How to complete this task: Reproduce the entries below exactly, but only from the line containing "Given: Open the browser hamburger menu icon" to the line containing "The height and width of the screenshot is (371, 700).", inclusive.

Information supplied:
"""

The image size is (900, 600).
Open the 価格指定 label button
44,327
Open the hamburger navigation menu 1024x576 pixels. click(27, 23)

"""
"""

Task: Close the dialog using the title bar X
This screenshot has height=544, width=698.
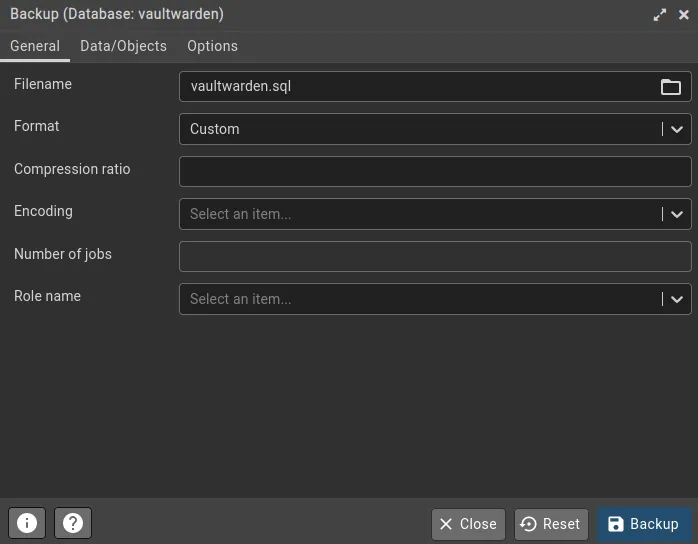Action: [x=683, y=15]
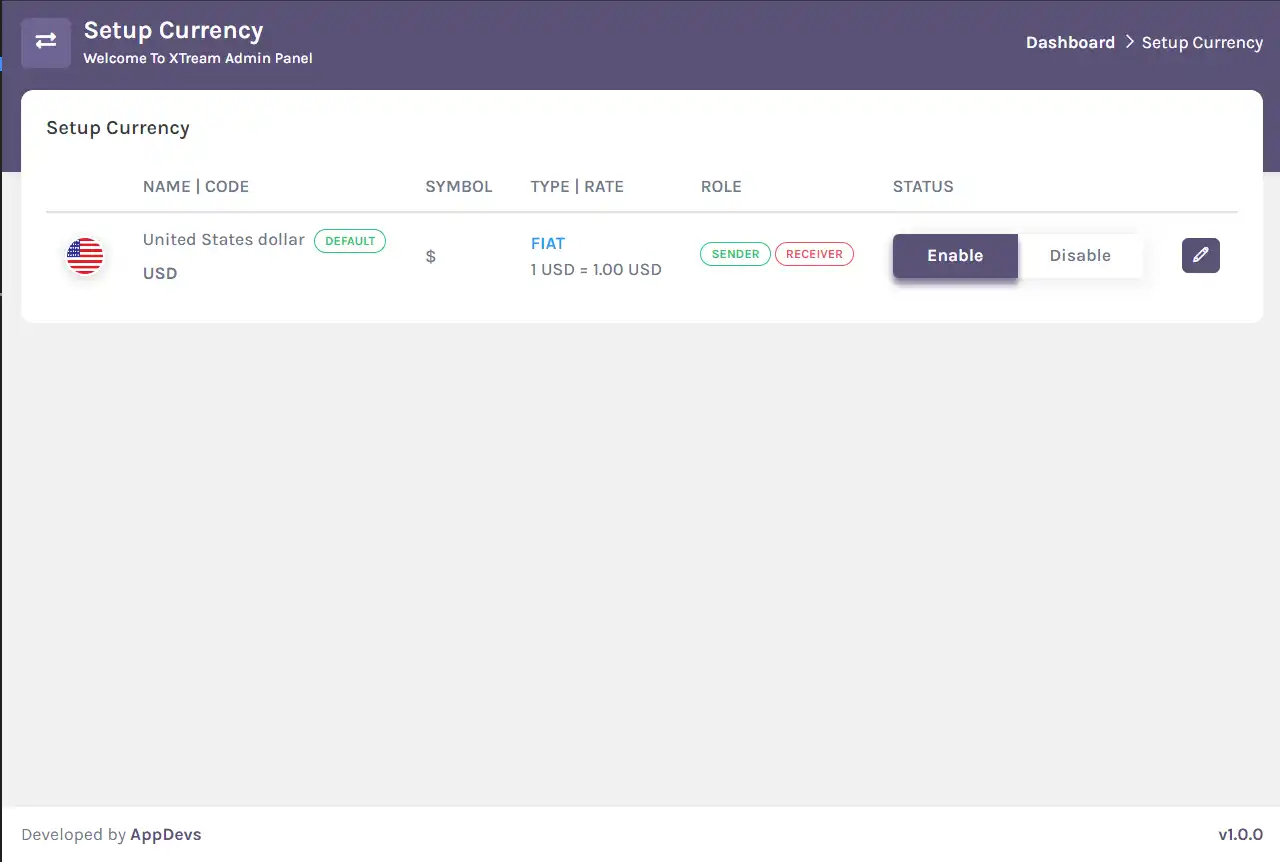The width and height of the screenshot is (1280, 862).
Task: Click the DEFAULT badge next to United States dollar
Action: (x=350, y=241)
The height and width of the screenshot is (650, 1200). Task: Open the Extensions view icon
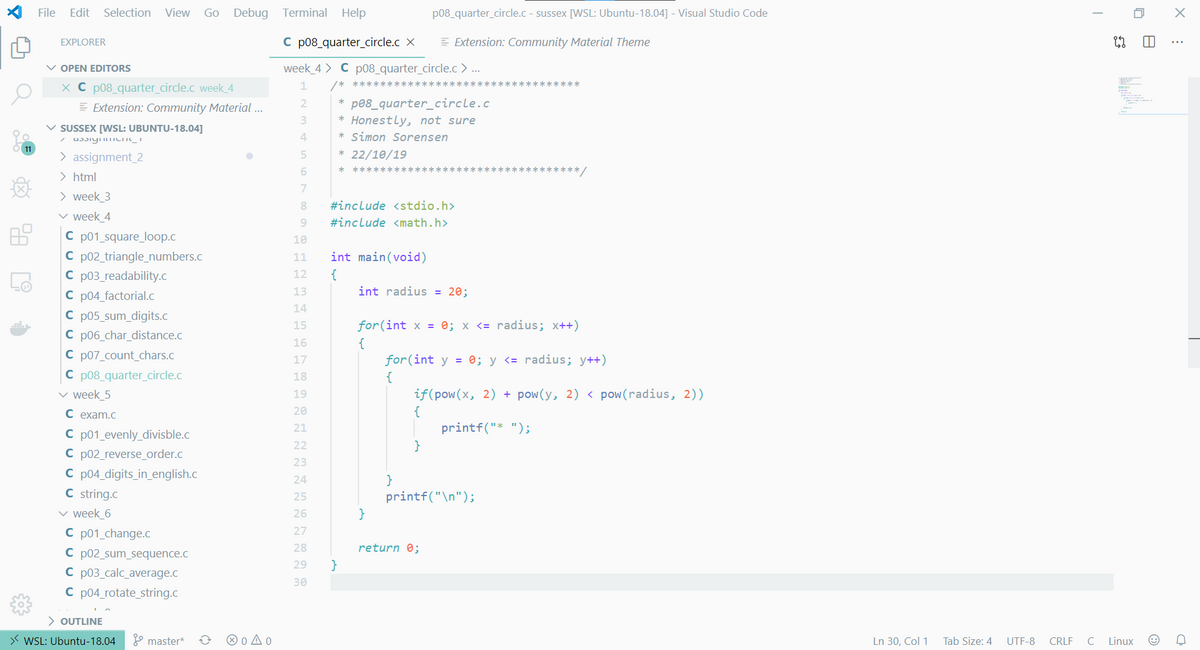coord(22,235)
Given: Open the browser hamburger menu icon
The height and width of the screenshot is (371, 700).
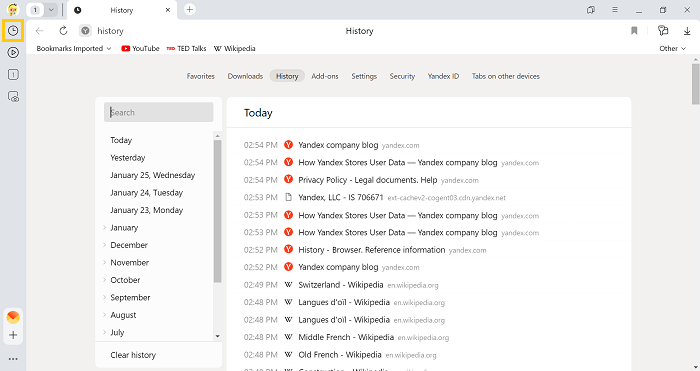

"""
"""

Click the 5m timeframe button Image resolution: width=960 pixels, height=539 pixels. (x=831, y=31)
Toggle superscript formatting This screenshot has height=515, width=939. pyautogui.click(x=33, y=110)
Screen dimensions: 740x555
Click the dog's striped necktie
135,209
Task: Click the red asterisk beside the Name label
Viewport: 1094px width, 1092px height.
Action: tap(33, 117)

"""

Solution to this task:
Given: Open the browser hamburger menu icon
The height and width of the screenshot is (371, 700).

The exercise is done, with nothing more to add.